- Opening Delimiter -

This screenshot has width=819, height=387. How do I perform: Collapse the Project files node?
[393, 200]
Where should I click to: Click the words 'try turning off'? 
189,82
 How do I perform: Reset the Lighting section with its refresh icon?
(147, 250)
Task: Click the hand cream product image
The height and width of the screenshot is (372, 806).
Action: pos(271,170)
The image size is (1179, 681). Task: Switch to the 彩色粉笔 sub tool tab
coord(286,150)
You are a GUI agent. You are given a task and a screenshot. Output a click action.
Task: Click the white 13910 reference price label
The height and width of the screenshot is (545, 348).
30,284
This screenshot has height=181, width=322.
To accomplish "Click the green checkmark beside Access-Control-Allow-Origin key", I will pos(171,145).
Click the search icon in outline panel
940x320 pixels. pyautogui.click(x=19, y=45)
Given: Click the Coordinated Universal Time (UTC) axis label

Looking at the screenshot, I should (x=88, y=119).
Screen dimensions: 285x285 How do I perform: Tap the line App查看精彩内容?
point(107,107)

- Closing Delimiter -
- Opening Delimiter -

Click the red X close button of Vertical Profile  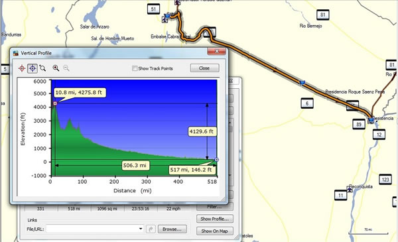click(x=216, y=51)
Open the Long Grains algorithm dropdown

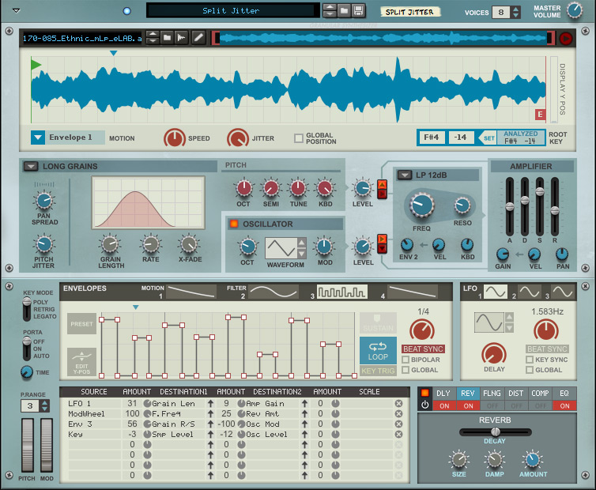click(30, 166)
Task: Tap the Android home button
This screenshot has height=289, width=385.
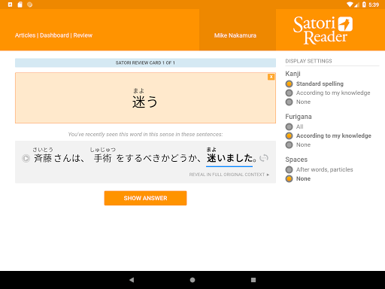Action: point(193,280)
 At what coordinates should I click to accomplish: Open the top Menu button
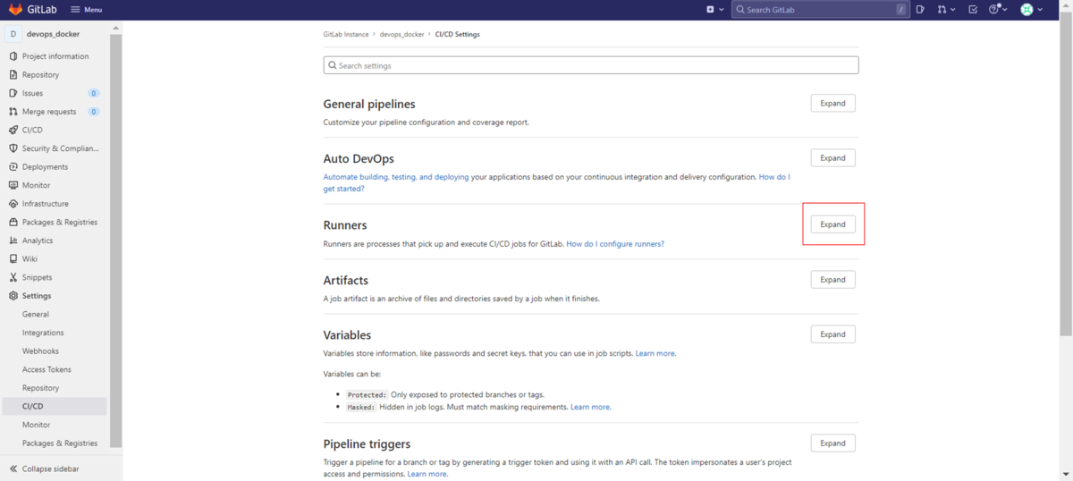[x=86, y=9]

- Closing Delimiter -
- Opening Delimiter -

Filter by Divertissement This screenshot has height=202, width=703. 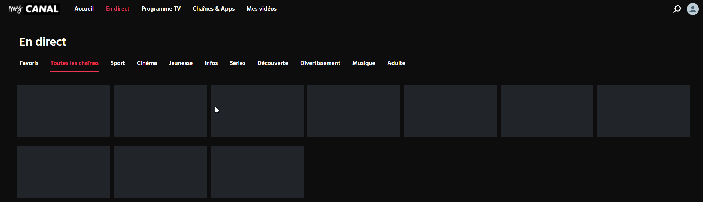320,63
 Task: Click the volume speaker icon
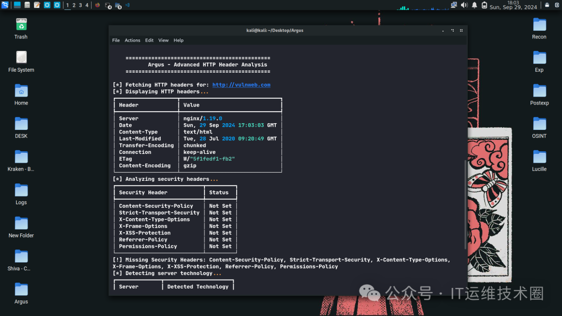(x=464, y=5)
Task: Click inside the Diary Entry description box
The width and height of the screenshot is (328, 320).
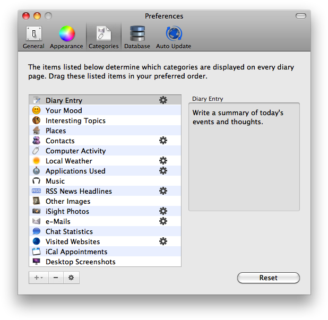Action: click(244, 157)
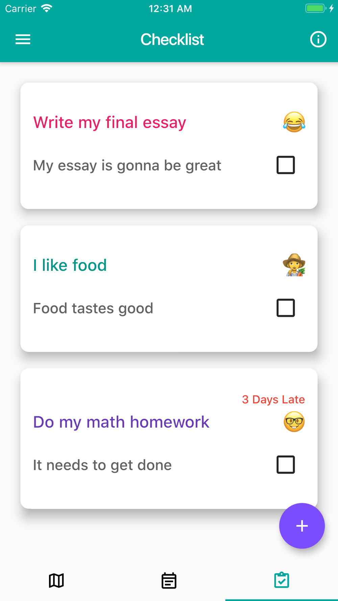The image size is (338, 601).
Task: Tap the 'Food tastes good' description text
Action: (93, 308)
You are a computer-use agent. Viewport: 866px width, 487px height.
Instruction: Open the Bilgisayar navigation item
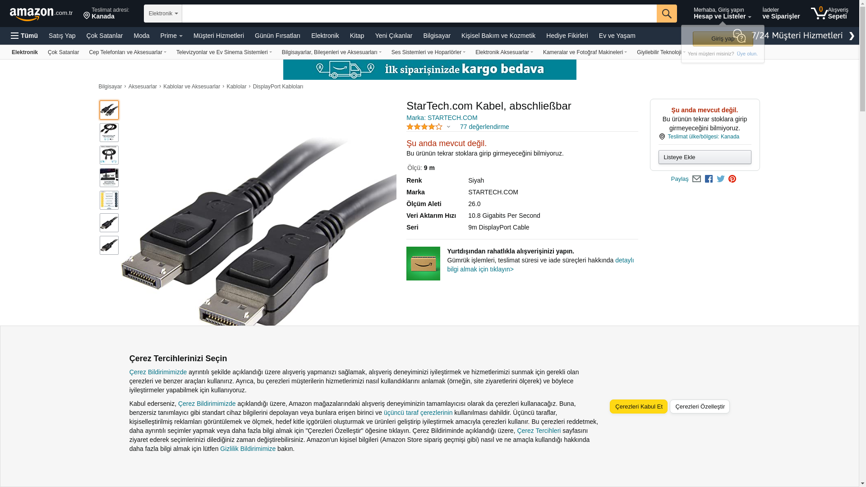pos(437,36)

- Closing Delimiter -

> What you should do:
From the records above, pull out each line that has "agent".

> Output of the task:
You are a GUI agent. You are given a task and a screenshot. Output a click action.
You are a computer-use agent. Viewport: 866px width, 487px height.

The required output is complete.